Toi, moi et la violence : une explication sans concession, une équipée sauvage et d'entrée de jeu un "Pilori" qui cloue l'auditeur sur l'enceinte. 2 minutes 26 secondes d'une décharge sonore à la fluidité sidérante, une poussée de fièvre hardcore rythmée à l'épilepsie punk revendicatrice, un titre offrant un climax ardent en son milieu et des structures bien moins évidentes qu'attendu, organiques mais incisives, tranchantes et aussi définitives qu'annonciatrices d'une suite qui va mettre tout le monde à ses pieds. Surtout que propulsée sur son "Pilori", elle rebondit sans coup férir sur un "There is only one chair in this room" au groove étourdissant et à la fougue incandescente. Une harangue, un appel au soulèvement de l'esprit autant porté par un désespoir brûlant qu'une rage contaminatrice.

Les titres s'enchaînent à une cadence supersonique et les Birds in Row s'expliquent, démontrant par le menu le bien fondé du choix de Deathwish Inc. de les avoir signés. Entrée toute en fulgurances HxC et cavalcades punk le tout emballé en moins d'une minute chrono ("Cages"), plat principal tout aussi expéditif et ravageur ("Guillotine"), dessert suintant par tous les pores de ses riffs la hargne et la sueur pendant que la musique des Lavallois se gorge de rock sur-tendu comme un string de jouvencelle jusqu'à en faire claquer l'élastique ("Walter Freeman"). Parce qu'en plus, l'autre excellente idée (en sus de pondre un album 5 étoiles.) des frenchies, c'est de ne pas servir une simple offrande hardcore punk de base et de se regarder fièrement le nombril après mais d'aller plus loin, beaucoup plus loin.
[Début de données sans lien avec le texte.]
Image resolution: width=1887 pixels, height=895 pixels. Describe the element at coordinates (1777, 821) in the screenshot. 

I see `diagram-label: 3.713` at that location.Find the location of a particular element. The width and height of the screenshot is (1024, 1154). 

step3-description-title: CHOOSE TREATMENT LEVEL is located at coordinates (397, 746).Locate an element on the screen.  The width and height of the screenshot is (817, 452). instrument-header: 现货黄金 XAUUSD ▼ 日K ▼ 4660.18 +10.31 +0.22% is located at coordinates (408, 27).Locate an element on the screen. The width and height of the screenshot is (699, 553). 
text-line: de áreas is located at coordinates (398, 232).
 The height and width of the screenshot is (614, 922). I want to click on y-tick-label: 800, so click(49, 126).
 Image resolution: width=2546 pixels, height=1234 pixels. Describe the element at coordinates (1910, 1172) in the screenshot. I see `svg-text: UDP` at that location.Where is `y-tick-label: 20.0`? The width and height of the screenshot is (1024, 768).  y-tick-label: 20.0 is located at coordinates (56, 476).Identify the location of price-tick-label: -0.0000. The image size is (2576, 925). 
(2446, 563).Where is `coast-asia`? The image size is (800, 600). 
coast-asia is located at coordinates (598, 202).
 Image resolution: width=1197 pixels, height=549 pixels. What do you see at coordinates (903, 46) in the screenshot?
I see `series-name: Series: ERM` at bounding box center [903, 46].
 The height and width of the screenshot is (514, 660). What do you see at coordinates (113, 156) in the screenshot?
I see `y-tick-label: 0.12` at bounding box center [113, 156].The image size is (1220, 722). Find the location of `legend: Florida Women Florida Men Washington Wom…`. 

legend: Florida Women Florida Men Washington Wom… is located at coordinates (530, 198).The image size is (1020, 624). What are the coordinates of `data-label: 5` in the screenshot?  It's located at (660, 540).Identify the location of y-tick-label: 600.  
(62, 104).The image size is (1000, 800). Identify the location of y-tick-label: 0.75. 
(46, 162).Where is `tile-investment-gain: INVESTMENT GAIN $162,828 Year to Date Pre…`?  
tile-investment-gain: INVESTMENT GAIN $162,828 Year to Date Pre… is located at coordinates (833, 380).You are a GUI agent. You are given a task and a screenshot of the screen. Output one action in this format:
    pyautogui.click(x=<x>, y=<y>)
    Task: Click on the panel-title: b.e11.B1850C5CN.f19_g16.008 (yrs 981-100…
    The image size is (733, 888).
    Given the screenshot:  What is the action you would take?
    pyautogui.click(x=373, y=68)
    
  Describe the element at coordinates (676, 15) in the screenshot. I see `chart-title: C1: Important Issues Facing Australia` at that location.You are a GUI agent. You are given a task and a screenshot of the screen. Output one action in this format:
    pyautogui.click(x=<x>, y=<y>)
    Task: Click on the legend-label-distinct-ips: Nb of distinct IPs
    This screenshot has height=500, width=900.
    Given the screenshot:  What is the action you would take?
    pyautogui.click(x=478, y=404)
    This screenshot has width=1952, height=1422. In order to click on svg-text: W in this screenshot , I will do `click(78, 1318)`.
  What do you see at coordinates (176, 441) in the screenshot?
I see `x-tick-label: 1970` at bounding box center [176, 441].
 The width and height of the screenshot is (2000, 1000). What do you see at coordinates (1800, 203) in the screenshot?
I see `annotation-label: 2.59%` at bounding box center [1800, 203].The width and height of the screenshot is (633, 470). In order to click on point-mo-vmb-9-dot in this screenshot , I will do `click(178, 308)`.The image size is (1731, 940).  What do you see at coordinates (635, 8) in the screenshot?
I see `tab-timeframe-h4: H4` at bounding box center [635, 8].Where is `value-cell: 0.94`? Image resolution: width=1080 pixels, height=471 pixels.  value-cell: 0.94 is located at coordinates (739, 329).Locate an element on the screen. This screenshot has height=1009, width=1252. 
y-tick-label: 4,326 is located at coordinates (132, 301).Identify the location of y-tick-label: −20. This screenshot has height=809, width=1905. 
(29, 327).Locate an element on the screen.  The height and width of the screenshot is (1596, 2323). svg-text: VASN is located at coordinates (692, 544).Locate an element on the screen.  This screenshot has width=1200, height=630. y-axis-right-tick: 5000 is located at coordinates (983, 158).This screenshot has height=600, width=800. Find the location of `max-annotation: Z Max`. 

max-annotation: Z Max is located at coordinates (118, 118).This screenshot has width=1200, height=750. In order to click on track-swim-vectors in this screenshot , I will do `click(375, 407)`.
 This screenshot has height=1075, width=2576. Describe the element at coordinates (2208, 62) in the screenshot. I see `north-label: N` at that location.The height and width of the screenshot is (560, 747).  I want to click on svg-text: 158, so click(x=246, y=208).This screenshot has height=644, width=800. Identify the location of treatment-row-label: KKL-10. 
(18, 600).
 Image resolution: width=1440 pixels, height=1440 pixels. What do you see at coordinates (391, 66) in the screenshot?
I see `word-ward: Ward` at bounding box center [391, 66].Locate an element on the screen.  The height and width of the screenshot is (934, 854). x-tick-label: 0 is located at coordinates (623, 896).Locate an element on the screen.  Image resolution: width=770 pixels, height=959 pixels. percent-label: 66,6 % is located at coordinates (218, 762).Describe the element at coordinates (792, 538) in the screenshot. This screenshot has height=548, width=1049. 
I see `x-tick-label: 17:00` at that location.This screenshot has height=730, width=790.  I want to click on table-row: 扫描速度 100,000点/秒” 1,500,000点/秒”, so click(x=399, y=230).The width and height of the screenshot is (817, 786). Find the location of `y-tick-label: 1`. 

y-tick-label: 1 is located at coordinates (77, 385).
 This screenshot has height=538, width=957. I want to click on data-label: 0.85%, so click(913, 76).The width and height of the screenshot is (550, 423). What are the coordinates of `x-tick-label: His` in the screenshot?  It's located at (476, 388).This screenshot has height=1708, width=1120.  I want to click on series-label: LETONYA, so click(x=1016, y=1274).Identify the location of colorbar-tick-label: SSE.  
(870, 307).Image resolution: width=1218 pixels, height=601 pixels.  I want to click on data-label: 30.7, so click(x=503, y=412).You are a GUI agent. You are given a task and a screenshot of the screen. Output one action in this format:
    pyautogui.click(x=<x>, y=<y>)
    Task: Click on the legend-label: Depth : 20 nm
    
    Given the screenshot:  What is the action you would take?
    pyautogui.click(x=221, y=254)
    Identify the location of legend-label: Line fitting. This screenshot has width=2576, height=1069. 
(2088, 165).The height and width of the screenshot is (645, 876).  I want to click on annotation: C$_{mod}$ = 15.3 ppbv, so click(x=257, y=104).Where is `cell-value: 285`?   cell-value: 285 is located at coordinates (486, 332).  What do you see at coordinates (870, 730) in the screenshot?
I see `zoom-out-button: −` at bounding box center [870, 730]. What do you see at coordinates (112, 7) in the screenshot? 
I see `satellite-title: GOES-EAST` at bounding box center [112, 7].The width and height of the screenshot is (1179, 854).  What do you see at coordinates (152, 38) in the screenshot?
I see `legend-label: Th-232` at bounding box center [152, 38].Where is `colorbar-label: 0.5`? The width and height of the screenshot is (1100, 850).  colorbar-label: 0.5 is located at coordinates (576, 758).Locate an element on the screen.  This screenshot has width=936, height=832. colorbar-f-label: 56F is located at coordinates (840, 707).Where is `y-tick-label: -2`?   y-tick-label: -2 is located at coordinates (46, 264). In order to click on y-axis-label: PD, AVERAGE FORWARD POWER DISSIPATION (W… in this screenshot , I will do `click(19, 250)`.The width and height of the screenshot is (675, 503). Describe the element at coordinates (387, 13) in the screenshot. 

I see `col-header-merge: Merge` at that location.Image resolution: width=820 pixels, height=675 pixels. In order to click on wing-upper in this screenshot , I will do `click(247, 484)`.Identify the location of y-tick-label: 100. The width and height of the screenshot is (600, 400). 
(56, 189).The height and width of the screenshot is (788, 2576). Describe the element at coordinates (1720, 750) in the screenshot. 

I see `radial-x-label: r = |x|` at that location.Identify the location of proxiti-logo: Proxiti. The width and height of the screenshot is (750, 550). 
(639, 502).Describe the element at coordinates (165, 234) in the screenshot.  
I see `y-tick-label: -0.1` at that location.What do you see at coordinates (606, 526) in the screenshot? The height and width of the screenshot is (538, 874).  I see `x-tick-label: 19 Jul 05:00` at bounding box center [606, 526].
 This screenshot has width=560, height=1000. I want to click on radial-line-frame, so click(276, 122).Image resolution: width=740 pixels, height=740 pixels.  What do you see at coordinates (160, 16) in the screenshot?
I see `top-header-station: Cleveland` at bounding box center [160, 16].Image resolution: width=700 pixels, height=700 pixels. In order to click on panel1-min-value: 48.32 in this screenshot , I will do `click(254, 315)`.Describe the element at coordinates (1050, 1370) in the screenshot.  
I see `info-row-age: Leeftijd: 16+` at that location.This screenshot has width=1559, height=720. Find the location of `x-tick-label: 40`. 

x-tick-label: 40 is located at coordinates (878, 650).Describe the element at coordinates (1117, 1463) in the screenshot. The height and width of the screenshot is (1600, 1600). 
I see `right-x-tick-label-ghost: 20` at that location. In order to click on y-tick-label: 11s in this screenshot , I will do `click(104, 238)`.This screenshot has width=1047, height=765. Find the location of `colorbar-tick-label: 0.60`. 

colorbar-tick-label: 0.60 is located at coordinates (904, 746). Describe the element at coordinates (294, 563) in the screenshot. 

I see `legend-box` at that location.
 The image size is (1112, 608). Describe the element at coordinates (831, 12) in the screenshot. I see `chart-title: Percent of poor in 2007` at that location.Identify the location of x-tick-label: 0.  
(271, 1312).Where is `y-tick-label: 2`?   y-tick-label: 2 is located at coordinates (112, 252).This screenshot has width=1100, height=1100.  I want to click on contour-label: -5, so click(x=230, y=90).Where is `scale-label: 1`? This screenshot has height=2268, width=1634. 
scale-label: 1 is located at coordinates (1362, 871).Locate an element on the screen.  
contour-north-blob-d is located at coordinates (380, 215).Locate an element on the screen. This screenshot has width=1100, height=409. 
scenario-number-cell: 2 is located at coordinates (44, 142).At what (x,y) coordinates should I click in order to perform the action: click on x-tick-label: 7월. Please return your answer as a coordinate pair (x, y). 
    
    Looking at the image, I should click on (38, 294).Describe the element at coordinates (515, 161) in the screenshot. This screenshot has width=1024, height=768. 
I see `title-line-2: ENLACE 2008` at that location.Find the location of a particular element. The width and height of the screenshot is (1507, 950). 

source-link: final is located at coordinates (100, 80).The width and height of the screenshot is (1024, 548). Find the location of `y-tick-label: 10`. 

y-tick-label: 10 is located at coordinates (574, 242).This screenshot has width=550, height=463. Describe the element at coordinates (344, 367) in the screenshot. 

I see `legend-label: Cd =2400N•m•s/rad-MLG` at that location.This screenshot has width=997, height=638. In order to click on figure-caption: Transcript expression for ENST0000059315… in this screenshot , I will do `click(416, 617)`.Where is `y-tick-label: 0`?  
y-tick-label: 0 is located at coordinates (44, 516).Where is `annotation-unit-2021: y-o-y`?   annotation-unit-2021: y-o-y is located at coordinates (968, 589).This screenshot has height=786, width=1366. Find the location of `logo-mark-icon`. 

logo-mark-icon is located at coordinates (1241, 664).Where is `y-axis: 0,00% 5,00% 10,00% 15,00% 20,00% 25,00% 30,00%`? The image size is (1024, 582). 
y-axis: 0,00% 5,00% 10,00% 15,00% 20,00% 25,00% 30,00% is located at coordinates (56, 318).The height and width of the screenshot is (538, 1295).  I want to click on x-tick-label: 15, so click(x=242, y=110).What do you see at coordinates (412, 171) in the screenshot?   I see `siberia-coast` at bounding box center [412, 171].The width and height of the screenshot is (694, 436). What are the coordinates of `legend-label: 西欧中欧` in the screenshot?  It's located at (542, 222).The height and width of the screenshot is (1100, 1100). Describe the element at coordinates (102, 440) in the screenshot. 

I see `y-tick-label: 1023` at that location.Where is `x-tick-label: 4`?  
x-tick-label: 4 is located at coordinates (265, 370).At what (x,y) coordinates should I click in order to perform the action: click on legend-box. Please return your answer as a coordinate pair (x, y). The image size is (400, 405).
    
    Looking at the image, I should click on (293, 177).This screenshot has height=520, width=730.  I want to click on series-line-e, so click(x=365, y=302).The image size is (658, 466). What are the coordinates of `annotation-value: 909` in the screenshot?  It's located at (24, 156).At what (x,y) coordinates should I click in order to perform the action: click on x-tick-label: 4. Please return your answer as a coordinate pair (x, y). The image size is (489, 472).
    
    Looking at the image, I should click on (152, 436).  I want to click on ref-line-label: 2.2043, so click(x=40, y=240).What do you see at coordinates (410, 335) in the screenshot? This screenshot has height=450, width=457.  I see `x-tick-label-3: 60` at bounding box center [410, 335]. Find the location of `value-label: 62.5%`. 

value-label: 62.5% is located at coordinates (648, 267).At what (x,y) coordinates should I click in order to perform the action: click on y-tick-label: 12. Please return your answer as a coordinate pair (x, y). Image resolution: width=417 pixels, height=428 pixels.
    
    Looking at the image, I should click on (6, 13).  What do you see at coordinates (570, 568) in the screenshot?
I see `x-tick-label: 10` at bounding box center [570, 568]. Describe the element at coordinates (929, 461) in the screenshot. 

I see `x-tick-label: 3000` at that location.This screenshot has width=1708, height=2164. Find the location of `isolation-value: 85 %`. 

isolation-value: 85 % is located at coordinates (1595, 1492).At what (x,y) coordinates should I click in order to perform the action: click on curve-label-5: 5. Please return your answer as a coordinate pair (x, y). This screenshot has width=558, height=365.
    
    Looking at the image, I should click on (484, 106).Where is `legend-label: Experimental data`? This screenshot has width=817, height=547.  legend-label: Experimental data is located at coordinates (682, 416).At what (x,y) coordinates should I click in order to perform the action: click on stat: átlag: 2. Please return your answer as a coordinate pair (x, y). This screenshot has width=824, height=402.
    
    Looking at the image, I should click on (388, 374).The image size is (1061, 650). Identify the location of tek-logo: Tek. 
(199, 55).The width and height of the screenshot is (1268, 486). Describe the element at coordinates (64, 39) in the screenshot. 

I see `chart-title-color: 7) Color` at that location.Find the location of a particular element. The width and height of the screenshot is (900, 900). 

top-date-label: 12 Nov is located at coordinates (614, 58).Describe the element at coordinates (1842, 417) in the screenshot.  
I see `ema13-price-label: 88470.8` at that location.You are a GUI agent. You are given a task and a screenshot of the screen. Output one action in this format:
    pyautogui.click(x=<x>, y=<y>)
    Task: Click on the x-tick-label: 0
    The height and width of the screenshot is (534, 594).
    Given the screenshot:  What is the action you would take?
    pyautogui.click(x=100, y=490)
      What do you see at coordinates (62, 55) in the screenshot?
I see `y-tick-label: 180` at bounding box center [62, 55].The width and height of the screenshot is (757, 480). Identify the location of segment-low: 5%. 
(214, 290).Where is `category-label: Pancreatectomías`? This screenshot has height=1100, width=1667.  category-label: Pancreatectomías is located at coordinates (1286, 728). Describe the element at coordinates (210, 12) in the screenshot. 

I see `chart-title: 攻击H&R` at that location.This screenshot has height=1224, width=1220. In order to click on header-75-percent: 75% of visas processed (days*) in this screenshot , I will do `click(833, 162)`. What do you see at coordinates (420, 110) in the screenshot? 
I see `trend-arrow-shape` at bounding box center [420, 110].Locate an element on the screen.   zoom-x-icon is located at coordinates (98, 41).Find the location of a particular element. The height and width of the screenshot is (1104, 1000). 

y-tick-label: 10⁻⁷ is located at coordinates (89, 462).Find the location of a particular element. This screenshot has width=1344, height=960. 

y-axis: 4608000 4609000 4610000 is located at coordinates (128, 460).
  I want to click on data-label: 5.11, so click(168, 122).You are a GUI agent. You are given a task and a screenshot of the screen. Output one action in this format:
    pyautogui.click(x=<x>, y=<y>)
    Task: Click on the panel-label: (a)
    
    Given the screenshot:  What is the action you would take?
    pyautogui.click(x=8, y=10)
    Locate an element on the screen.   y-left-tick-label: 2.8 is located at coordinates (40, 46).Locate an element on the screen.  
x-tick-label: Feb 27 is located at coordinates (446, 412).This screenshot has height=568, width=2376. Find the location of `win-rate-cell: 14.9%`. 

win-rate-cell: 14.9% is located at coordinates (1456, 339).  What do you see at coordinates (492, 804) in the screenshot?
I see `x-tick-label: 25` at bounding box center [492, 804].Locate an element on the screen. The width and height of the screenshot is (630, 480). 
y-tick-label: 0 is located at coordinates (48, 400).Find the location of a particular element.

Piétinant les cendres encore incandescentes suite au passage des premières rafales, Birds in Row s'offre alors un intermède minimaliste avec "Last last chance", une petite douceur avant de rejouer les brutes sur l'éponyme "You, me and the violence" et d'alterner ensuite les compos aussi fuselées que salvatrices, ("The illusionist" en mode Blast as fuck, "Police & thieves" et ses effluves punk-rock outrageusement jouissives) avec les morceaux moins conventionnels ("Grey hair" littéralement habité, "Cold war everyday" et son groove sulfureux), de manière à maintenir un équilibre artistique idéal, dopé par la production du duo Amaury Sauvé / Sylvain Biguet (As We Draw, Comity...) et d'aboutir à la conclusion de tout cela.... A savoir que Deathwish Inc. a encore eu du flair en signant ces gars-là et que l'avenir du hardcore punk hexagonal passe forcément par Laval. Point barre.